Titled `Qazi Nazrul Islam`s contribution to human rights and Bengali language`, the event was organised by the department of Bengali, University of Karachi, in the KU`s arts auditorium. Deputy High Commissioner of Bangladesh Ruhul Alam Siddique was the chief guest.
In his presidential address, KU Vice Chancellor Dr Pirzada Qasim said Nazrul Islam was a poet and intellectual of great potential, which was why he was not only recognised in Bangladesh but all over the world. As long as there was injustice, inequality and mistrust in the world, Nazrul Islam`s work would remain relevant. He said he was a versatile writer and activist, and would never be forgotten because such systems as imperialism, socialism and communism would lose their meaning if they didn`t have humanism in them.
Ruhul Alam Siddique said Nazrul Islam was Bangladesh`s national poet and a great source of inspiration for the people of his country. He was a multifaceted creative individual who rebelled against injustice. He was a mass-oriented person who inspired workers to fight against oppressive forces. His fiery writings roused anger against the British, as a result of which he was put into jail. He was a secular man, a passionate advocate for religious harmony, and kept promoting inter-faith harmony, particularly between Hindus and Muslims.
He said Nazrul Islam repudiated hatred and fanaticism in the name of religion – the need of our time. It`s heartening that researchers all over the world were attracted to his work, he said.

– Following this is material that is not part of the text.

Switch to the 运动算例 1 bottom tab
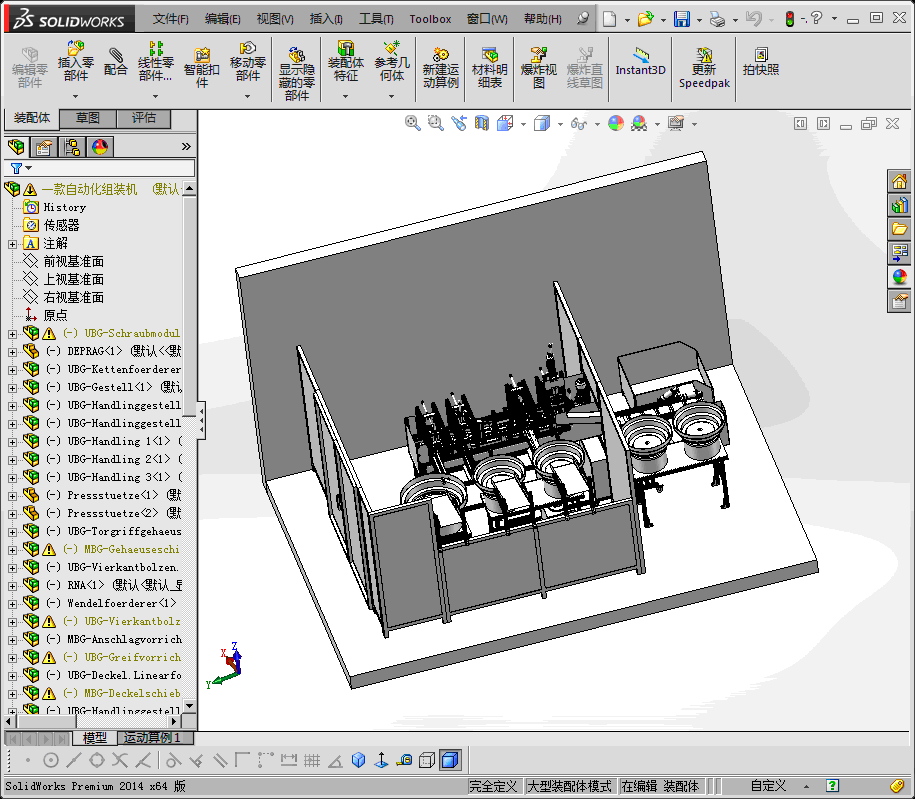The width and height of the screenshot is (915, 799). [152, 738]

Prof Dr Humayun informed the students and scholars attending the seminar about Nazrul Islam`s life trajectory in detail.
He said the poet was born in 1899 in West Bengal (now in India) and died in 1976 in Dhaka. His parents had nicknamed him Dukhumian (sad person) because before him some of their children hadn`t survived. His parents prayed that God spare Nazrul, which He did but ordained a dukhi life for him.
Nazrul Islam was only nine when he lost his father and at 10 started supporting his family. His wife suffered from paralysis at a young age, and Nazrul himself lost his voice and memory when he was 43. For the rest of the 34 years he lived in silence, almost in a comatose state. It was between 1919 and 1942 that he was active as a creative person and performed miracles. He emerged on the literary scene at a stage when writers like B. Chaudhry, Saratchandra Chttopadhyay and Rabindranath Tagore were ruling the literary world, and Nazrul created a place for himself among them. He had no formal education and was a God-gifted genius. He was a poet, an actor, a film director, music composer, feminist, humanist and a champion for the cause of the downtrodden. He was a freedom-loving person who wrote many poems seeking to overthrow the British, which resulted in him being imprisoned.

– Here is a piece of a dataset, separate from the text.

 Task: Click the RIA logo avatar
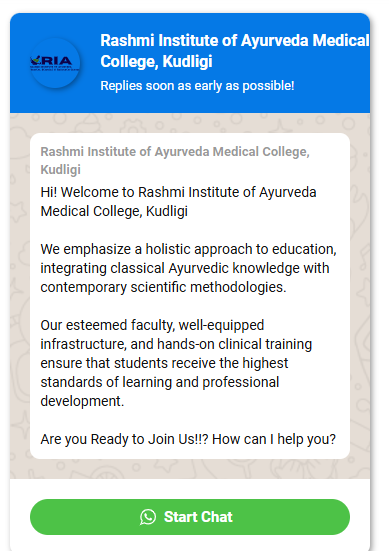[x=55, y=63]
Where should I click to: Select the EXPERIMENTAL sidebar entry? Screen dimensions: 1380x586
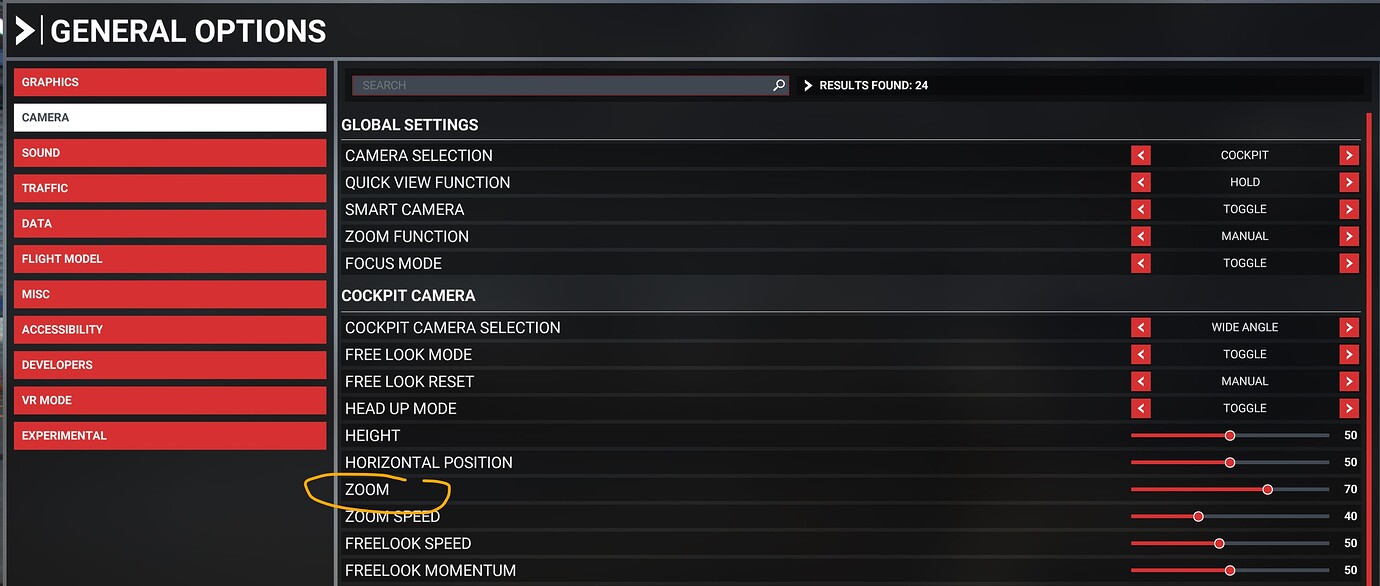tap(169, 435)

He was against all oppressive forces. His poem Vidrohi (rebel) was a masterpiece. He was also a humanist and a secular man, who married a Hindu woman and never insisted his wife change her religion. He criticised the Khilafat Movement when it took an extremist turn. He acted in Indian movies and wrote more than 4,000 songs. He freed the Bengali language from Sanskrit and introduced Persian and Urdu words into it. It was when he was in Karachi that he learnt Urdu and Persian, he said.

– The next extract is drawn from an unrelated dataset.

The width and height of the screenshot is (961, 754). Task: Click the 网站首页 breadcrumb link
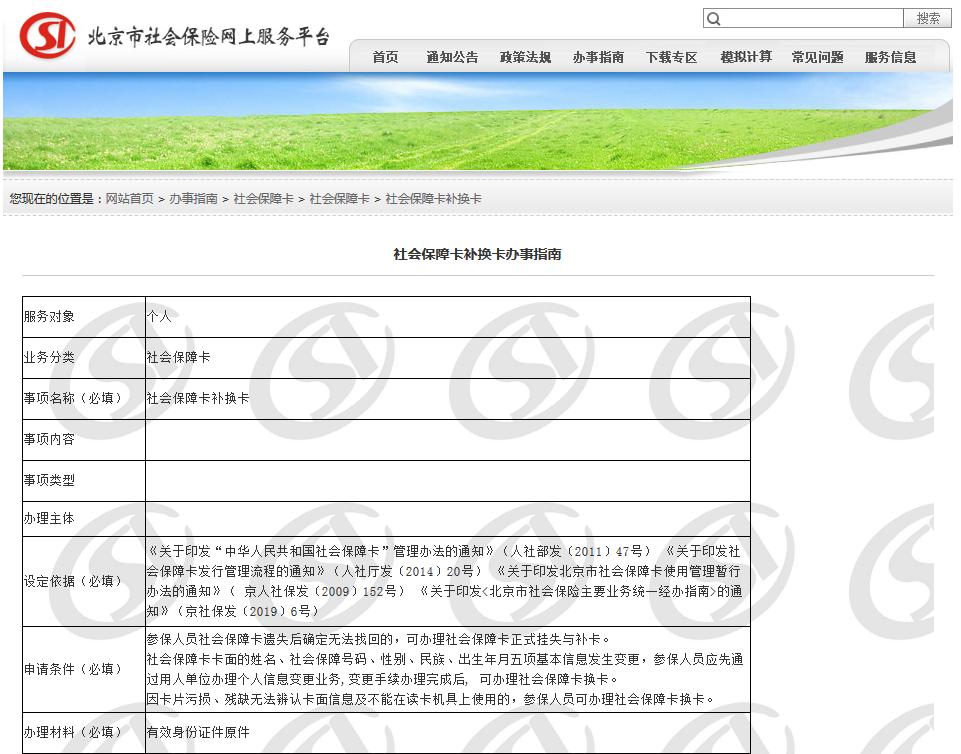click(x=129, y=198)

Dr Tanveer Khalid said Nazrul Islam spearheaded a cultural renaissance in Muslim Bengal and his poems expressed a revolt against oppression. She said his fame is unparalleled in Bengali history.
Dr Syed Jaffar Ahmed pointed out that at a time when Faiz Ahmed Faiz and Asrarul Haq Majaz`s centenary and Tagore`s 150 years were being celebrated, remembering Qazi Nazrul Islam suggested that poets had returned to support us in times of crises.
He said Nazrul Islam was a prolific writer (24 books of poetry, 4,000 songs, three short story books, three novels and 29 plays to his credit) who achieved great feats in the span of a little over two decades of active creative life, after which a neurological illness prevented him from indulging in creative work. He said his work couldn`t be understood without understanding Bengal.
Prof Dr Shaikh Mutahir Ahmed talked about the humanism that the poet preached in his work, and argued that he was a contemporary of Iqbal and Tagore but was different from them because of his humanism.
Dr Zafar Iqbal highlighted the poet`s contribution to the realm of music which subsequently aided him in his poetry writing.
Pro Vice-Chancellor Nasiruddin Khan said Nazrul Islam raised the issue of human rights when nobody else did.
Head of Department of Bengali Dr Abu Tayyab Khan delivered the welcome address and vote of thanks.